Aplastic Anemia – Top USMLE Diseases

Aplastic anemia (AA) is a rare, life-threatening condition characterized by pancytopenia and hypocellularity of the bone marrow (in the absence of any abnormal cells) reflecting damage to hematopoietic stem cells. Aplastic anemia can be acquired or inherited, however, most cases of AA are acquired and caused by autoimmune damage to hematopoietic stem cells. Specifically known acquired causes and associations of AAs include medications, chemicals, high doses of whole-body radiation, viral infections, immune diseases, and pregnancy. Inherited or constitutional syndromes associated with AA include Fanconi anemia, dyskeratosis congenita, and Down syndrome. Therapies include transfusion support, immunosuppression, and bone marrow transplantation.

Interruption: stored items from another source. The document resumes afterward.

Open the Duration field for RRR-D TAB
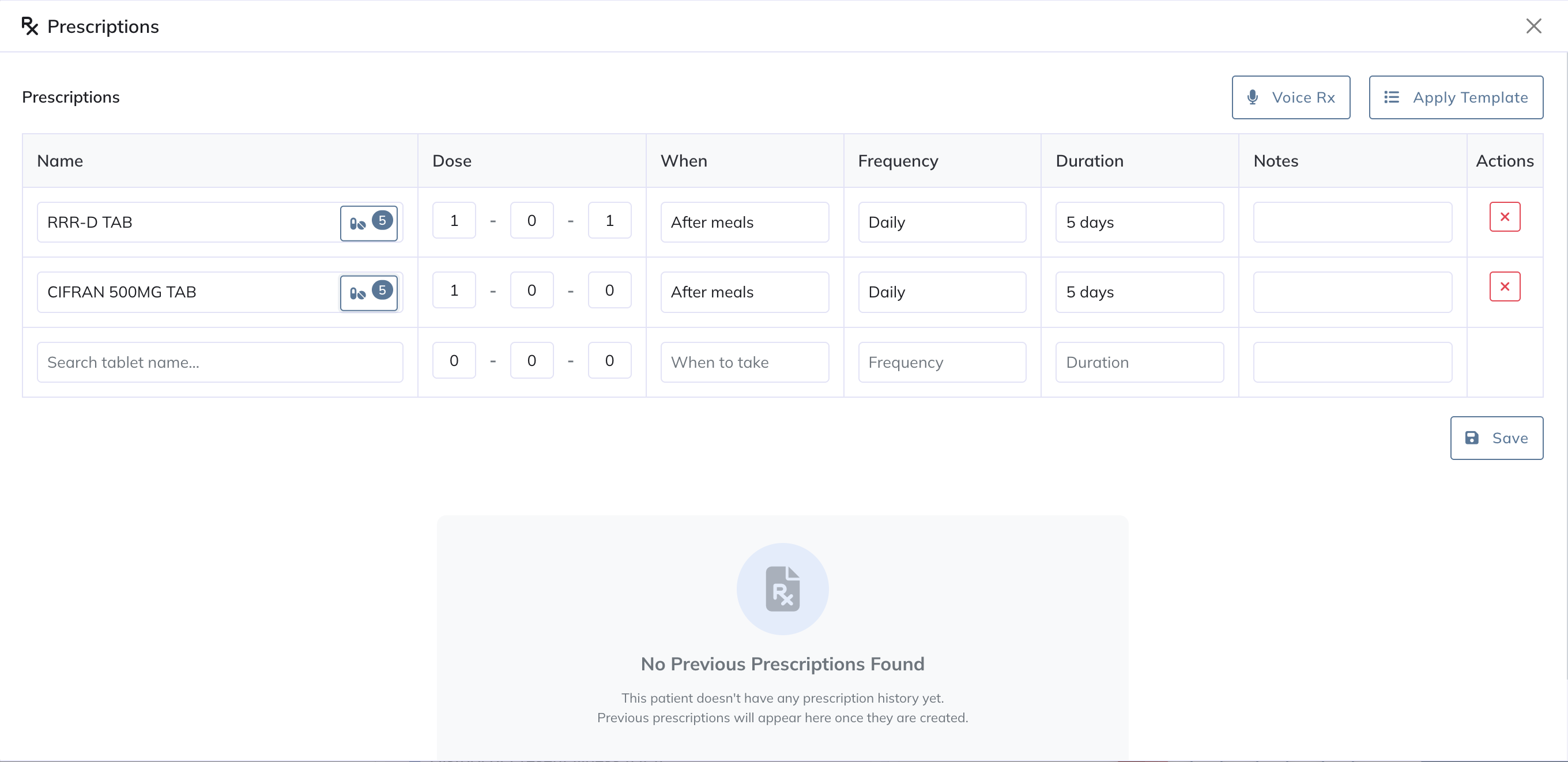 pyautogui.click(x=1139, y=222)
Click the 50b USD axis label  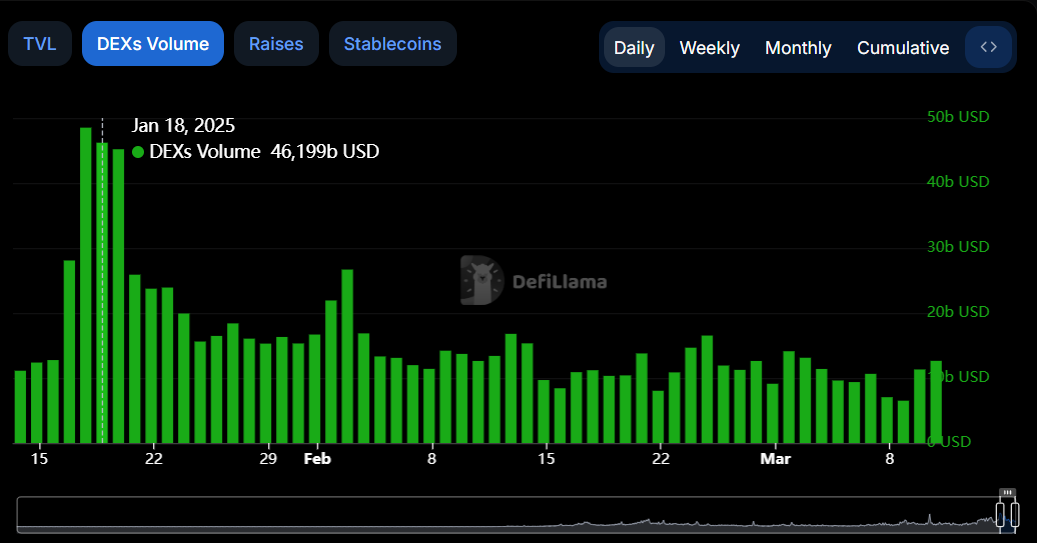[x=958, y=117]
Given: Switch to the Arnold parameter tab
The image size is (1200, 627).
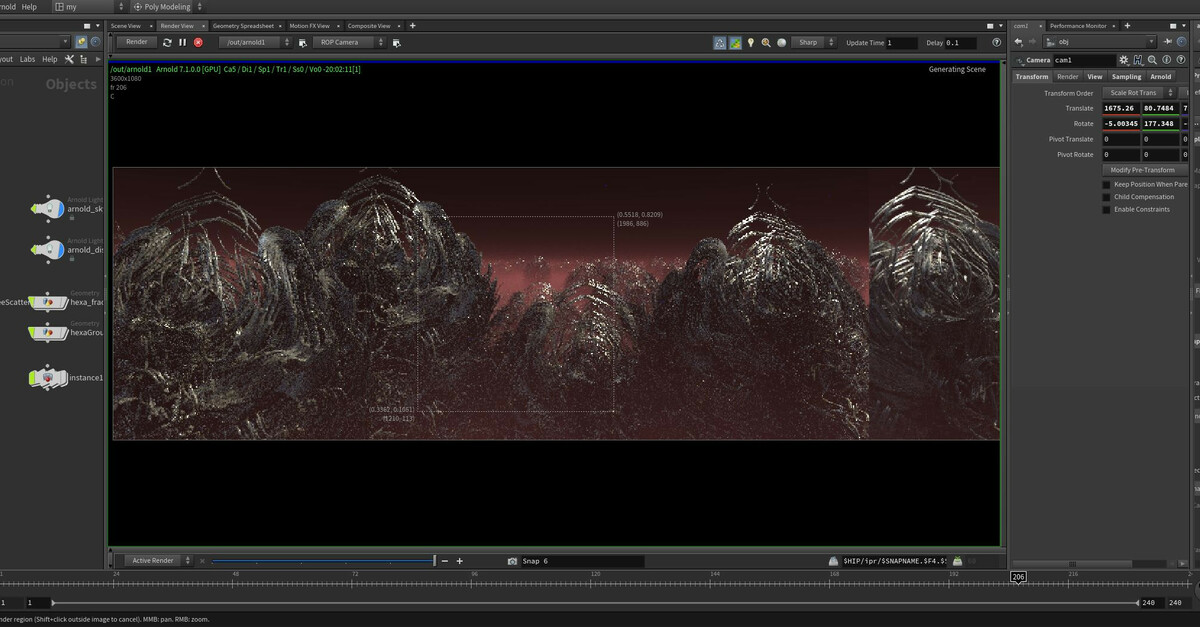Looking at the screenshot, I should [1160, 76].
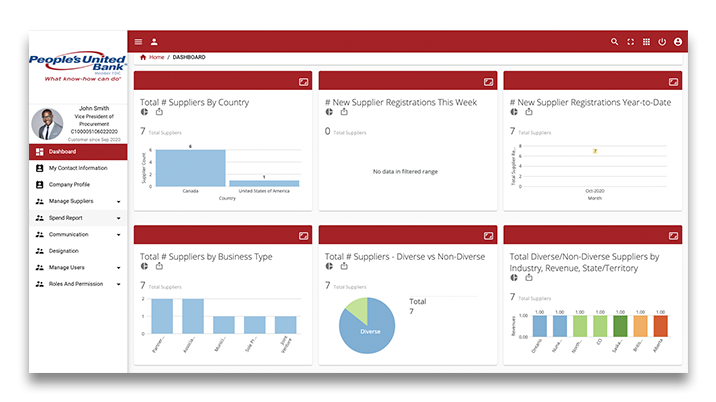This screenshot has width=716, height=402.
Task: Click chart-type icon under Diverse vs Non-Diverse
Action: pos(329,266)
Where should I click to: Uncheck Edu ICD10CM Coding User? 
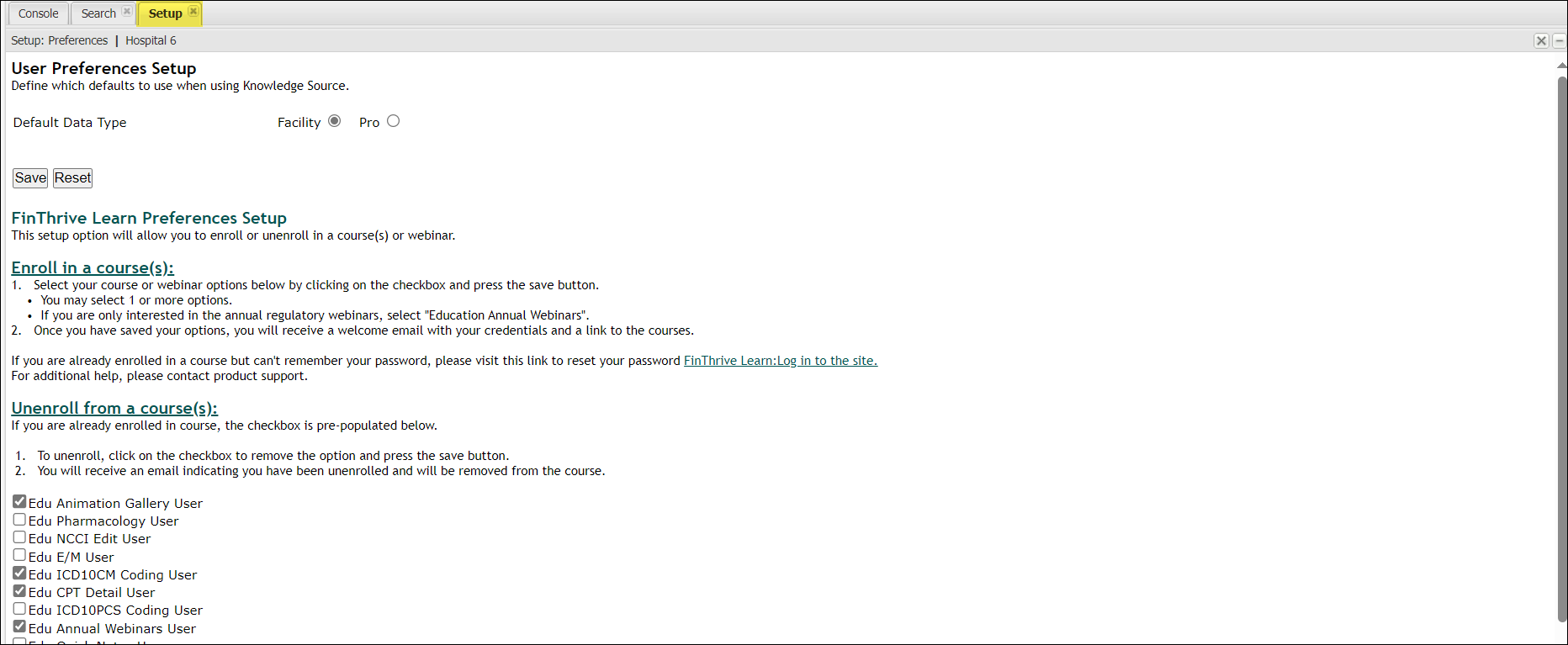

Myelodysplastic syndromes (MDS) are a group of clonal neoplasms with maturation defects characterized by dysplasia, cytopenia, and immature bone marrow precursors. Myelodysplastic syndromes can be idiopathic, or secondary to various injurious exposures such as cytotoxic chemotherapy, ionizing radiation, or environmental toxins. The median patient age is 70 years old. Presentation includes symptoms of anemia (fatigue), neutropenia (infection), or thrombocytopenia (bleeding). The diagnosis is based on bone marrow evaluation, which reveals cytopenia, dysplasia in at least 1 lineage, and blast cells in < 20% of marrow cellularity. Cytogenetic and molecular studies are required for classification, prognosis, and therapy-related decisions. An increased cumulative risk of transformation to AML is present and varies depending on MDS subtype. Management includes supportive care, use of hematopoietic growth factors, immunosuppressive therapy, and allogeneic hematopoietic cell transplantation.

Anemia is a condition in which individuals have low Hb levels, which can arise from  various causes. Anemia is accompanied by a reduced number of RBCs and may manifest with fatigue, shortness of breath, pallor, and weakness. Subtypes are classified by the size of RBCs, chronicity, and etiology. Anemia may occur from blood loss, decreased RBC production such as in iron deficiency, or increased RBC destruction such as in hemolysis. Management is aimed at improving Hb levels and treating the underlying conditions.